Katılan ... kollukta; oğlu İsmail"in motosiklet ile trafik kazası geçirip ağır şekilde yaralandığını ve sonrasında hastanede vefat ettiğini öğrendiğini, sanıktan şikâyetçi olduğunu,
Katılan ... kollukta; oğlu Mahmut"un motosiklet ile trafik kazası geçirip vefat ettiğini öğrendiğini, sanıktan şikâyetçi olduğunu,
Beyan etmişlerdir.
Sanık, müdafisi huzurunda kollukta; 22.12.2011 tarihinde saat 21.00 sıralarında sevk ve idaresinde bulunan 01 ... 66 plaka sayılı otomobili ile Bakımyurdu Caddesini takiben havaalanı istikametine doğru yaklaşık 55-60 km/saat hızla seyir hâlinde iken Seyhan Tıp Merkezi civarına geldiğinde karşı istikametten gelmekte olan sarı renkli ticari taksiyi sollayan motosikletin kendisinin bulunduğu şeride geçtiğini, fren yapmasına rağmen motosikletin hızlı olduğunu ve kullandığı otomobile çarptığını, motosikletin çarpmanın etkisiyle 10 metre kadar geriye savrulduğunu, motosiklette iki kişinin olduğunu, sorguda; olay anında yolun sağ şeridinde seyir hâlindeyken karşı yönden gelen aracı sollayan müteveffanın kullandığı motosikletin kendisinin bulunduğu şeride geçerek gelip aracına çarptığını, motosikletin çok hızlı olduğunu, mahkemede; karşıdan gelen ticari taksiyi hatalı olarak sollayan motosikletin kendi şeridine girdiğini, kaçma imkânının olmadığını, çarpışmanın meydana geldiğini, üçüncü viteste ve 50 km/saat hızla gittiğini, bozmadan sonra; aracını 3. viteste kullandığını, motosiklet sürücüsünün şerit ihlali yapmak suretiyle hatalı sollama yaptığını, kendisinin sağ şeritte olduğunu, sol şeritten sağ şeride doğru geçtiği bilgisinin yanlış olduğunu, fren izinin kavisli olmasının sebebinin olay sırasında karşıdan gelen ticari taksiyi görmesi üzerine iyice sağa yanaşmasından kaynaklandığını savunmuştur.

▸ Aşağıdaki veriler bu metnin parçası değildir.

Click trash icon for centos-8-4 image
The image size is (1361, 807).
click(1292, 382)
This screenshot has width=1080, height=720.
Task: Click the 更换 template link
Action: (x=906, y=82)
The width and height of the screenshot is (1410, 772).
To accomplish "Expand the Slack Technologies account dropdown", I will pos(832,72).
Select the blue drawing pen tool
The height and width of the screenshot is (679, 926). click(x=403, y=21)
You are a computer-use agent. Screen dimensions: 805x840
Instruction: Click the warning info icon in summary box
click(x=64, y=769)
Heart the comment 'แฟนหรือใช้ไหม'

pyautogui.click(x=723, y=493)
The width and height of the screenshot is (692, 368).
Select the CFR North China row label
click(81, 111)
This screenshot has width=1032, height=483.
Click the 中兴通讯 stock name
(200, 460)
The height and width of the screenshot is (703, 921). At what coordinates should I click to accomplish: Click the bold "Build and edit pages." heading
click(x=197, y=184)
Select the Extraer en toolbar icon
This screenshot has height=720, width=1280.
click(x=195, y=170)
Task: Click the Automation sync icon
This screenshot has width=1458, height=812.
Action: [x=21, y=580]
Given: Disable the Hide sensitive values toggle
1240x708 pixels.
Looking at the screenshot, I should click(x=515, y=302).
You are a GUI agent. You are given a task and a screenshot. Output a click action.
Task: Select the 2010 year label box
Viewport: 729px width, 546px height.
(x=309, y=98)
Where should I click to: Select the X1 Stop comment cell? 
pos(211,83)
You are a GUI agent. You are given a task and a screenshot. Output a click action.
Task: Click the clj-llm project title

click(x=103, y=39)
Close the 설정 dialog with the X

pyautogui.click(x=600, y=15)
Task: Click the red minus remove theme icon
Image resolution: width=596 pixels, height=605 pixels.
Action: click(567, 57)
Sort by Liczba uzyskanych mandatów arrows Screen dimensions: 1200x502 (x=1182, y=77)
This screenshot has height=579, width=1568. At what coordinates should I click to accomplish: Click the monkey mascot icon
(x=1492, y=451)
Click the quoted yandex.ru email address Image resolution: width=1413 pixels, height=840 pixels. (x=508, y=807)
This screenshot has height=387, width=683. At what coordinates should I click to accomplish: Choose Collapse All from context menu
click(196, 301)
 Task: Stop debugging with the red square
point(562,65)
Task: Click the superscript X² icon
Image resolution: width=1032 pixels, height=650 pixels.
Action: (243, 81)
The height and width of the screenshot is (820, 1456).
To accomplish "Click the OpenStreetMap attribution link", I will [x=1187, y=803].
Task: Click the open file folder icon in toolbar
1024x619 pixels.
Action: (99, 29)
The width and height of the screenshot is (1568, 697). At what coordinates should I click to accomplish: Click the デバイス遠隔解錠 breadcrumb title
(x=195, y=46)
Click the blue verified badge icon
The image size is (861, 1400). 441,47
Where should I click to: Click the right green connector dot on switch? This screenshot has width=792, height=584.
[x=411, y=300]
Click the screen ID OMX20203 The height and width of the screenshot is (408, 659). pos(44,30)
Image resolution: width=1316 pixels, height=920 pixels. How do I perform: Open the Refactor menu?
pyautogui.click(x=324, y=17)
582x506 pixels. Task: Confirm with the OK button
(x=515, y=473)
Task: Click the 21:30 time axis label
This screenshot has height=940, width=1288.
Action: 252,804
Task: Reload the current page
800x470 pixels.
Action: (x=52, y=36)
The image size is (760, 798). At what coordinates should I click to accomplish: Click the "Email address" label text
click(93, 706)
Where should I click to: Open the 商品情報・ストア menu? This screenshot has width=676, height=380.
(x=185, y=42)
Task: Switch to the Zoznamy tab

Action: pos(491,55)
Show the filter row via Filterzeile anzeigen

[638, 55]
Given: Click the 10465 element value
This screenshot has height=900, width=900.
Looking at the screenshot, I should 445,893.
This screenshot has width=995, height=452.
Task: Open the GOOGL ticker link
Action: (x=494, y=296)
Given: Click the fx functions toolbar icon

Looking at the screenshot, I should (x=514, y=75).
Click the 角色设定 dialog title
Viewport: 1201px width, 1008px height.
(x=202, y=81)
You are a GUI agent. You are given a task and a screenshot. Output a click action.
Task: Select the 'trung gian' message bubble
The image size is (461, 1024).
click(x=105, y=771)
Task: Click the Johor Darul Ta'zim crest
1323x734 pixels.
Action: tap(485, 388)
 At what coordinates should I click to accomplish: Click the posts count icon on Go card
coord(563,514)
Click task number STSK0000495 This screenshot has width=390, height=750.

Katılan vekilinin Yerel Mahkemece verilen ilk hükmün temyizi aşamasında verdiği dilekçe ekinde bulunan Adana 5. Asliye Ticaret Mahkemesine hitaben düzenlenmiş 17.02.2014 tarihli bilirkişi raporunda; meydana gelen trafik kazasının oluşumunda müteveffa motosiklet sürücüsü ..."un asli kusurlu olup kusur oranının %75 olduğu, otomobil sürücüsü ..."ın ise tali kusurlu olup kusur oranının %25 olduğu yönünde kanaatlere yer verildiği,
UYAP sistemi üzerinden yapılan incelemede;
1- Adana (Kapatılan) 5. Asliye Ticaret Mahkemesinin 2013/213 esas sayılı dosyasının davacılarının katılan ... ile Meral Karabulut olduğu, davalısının AXA Sigorta A.Ş. olduğu, davanın ölüm ve cismani zarar sebebiyle açılan tazminat davası olduğu, Adana 5. Asliye Ticaret Mahkemesince 20.06.2014 tarih ve 213-214 sayı ile davanın kısmen kabul, kısmen reddine karar verildiği, hükmün temyiz edilmeksizin 09.09.2014 tarihinde kesinleştiği, kararın gerekçesinde kusur durumuna ilişkin 17.02.2014 tarihli rapora atıfla müteveffa motosiklet sürücüsü ..."un asli kusurlu olduğunun, otomobil sürücüsü sanık ..."ın ise tali kusurlu olduğunun kabul edildiği,
2- Adana 1. Asliye Ticaret Mahkemesinin 2015/402 esas sayılı dosyasının davacılarının katılan ... ile Meral Karabulut olduğu, davalılarının AXA Sigorta A.Ş. ve sanık ... olduğu, davanın ölüm sebebiyle açılan maddi ve manevi tazminat davaları olduğu, Adana 1. Asliye Ticaret Mahkemesince 26.09.2016 tarih ve 402-1593 sayı ile maddi tazminat davasının kabulüne, manevi tazminat davasının kısmen kabul, kısmen reddine karar verildiği, hükmün kesinleşip kesinleşmediğinin anlaşılamadığı, kararın gerekçesinde kusur durumuna ilişkin kusur bilirkişisi öğretim görevlisi tarafından düzenlenen 05.01.2016 tarihli rapora (Adana 5. Asliye Ticaret Mahkemesinin 2013/213 esas sayılı dosyasına rapor hazırlayan bilirkişi tarafından düzenlenmiş) atıfla müteveffa motosiklet sürücüsü ..."un asli kusurlu olduğunun, otomobil sürücüsü sanık ..."ın ise tali kusurlu olduğunun kabul edildiği,
Görülmektedir.
Uyuşmazlıklar konusunda isabetli bir hukuki çözüme ulaşılabilmesi bakımından öncelikle taksir ve unsurları üzerinde durulup taksir ve taksirle ölüme neden olma suçuna ilişkin hükümler gözden geçirilmelidir.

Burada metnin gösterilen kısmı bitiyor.